### DATASET EXCERPTS
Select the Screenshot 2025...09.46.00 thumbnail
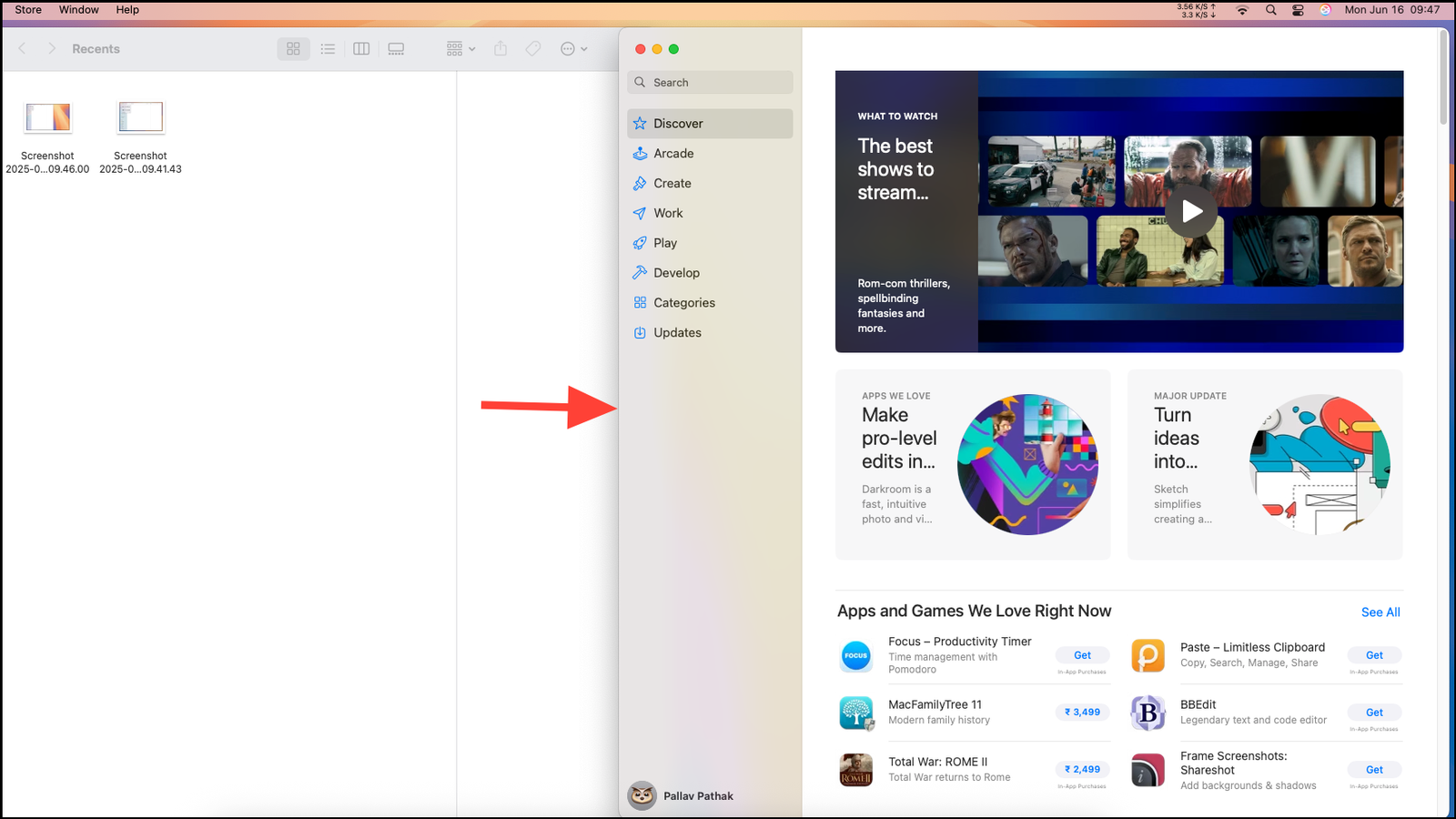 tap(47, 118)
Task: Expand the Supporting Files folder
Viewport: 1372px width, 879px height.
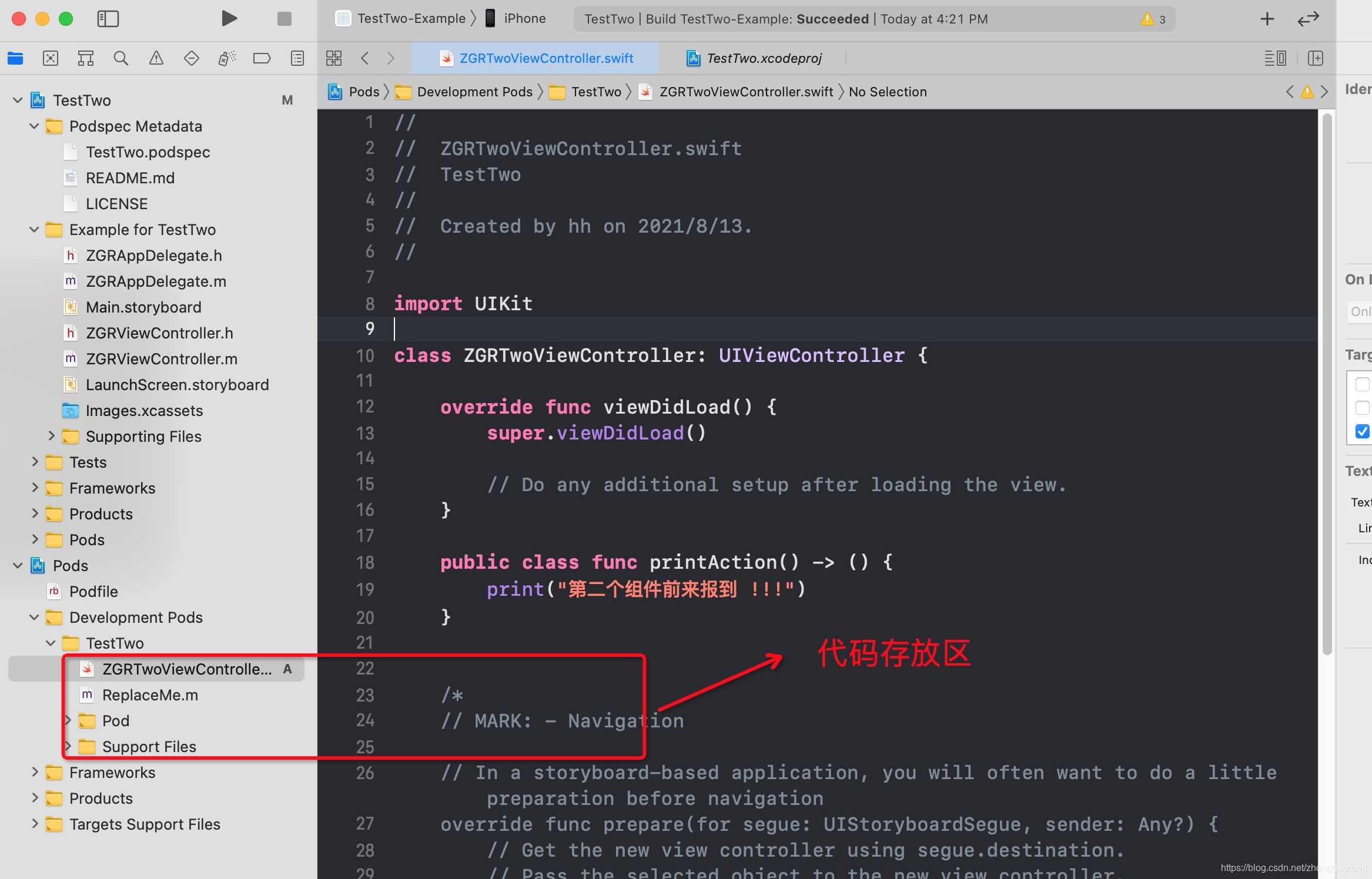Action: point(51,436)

### WHAT THE EXERCISE ASKS
In the records above, transcribe exactly the lines from the one containing "Task: Expand the Supporting Files folder" through the last line, both included, and skip the pictures.

### SOLUTION FOR THIS PROBLEM
Task: Expand the Supporting Files folder
Viewport: 1372px width, 879px height.
Action: point(51,436)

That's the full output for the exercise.